Histamine is the ligand for two membrane-bound receptors, the HI and H4 receptors, which are present on many cell types. The dose will vary depending on a number of factors, including the range of normal doses for a given therapy, the frequency of administration; size and tolerance of the individual; severity of the condition; risk of side effects; and the route of administration. The transdermal therapy may be directed at administering pharmaceutical agents that are incorporated into a patient's circulatory system, and thus are systemically administered through the skin. Treatment can refer to any delay in onset, e. The skin may be disrupted using any suitable method without imparting significant pain to the patient. In certain aspects, the formulation has a pH value between about 6 and 8.

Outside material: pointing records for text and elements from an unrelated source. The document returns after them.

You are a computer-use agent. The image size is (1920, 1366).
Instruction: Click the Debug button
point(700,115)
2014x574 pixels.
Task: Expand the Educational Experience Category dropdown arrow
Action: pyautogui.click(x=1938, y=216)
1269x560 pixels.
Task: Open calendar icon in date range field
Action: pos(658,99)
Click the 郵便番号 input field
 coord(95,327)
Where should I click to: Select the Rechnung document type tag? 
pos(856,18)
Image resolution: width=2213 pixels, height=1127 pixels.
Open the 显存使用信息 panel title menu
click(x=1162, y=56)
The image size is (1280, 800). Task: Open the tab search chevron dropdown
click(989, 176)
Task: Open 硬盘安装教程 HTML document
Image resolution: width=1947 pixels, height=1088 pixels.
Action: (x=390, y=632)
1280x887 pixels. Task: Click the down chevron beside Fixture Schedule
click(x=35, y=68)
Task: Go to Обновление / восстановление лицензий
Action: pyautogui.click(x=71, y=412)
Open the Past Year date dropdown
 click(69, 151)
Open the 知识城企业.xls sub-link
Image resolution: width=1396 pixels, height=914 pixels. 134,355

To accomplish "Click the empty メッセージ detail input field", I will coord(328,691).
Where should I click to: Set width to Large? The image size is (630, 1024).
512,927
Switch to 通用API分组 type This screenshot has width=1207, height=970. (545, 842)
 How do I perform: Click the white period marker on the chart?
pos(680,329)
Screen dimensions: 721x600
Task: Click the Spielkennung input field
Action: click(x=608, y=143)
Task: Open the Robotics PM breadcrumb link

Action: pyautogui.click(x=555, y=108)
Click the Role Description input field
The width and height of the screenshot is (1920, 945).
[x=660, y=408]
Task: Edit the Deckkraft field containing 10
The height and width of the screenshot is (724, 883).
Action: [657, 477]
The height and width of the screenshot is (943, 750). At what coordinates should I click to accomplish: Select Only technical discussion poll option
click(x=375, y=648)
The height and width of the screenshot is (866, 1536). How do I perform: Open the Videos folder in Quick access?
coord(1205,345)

Furthermore, specific devices may be designed for different patient groups. The ultrasound is applied without causing an increase in skin temperature greater than about 1 degree Celsius. The yielded amount was mg or Approved Matched Description: … It was determined that topical KOH solution was found to be a safe and effective treatment of plane warts … Epinephrine Epinephrine, also known as adrenaline, is a hormone and neurotransmitter and produced by the adrenal glands that can also be used as a drug due to its various important functions.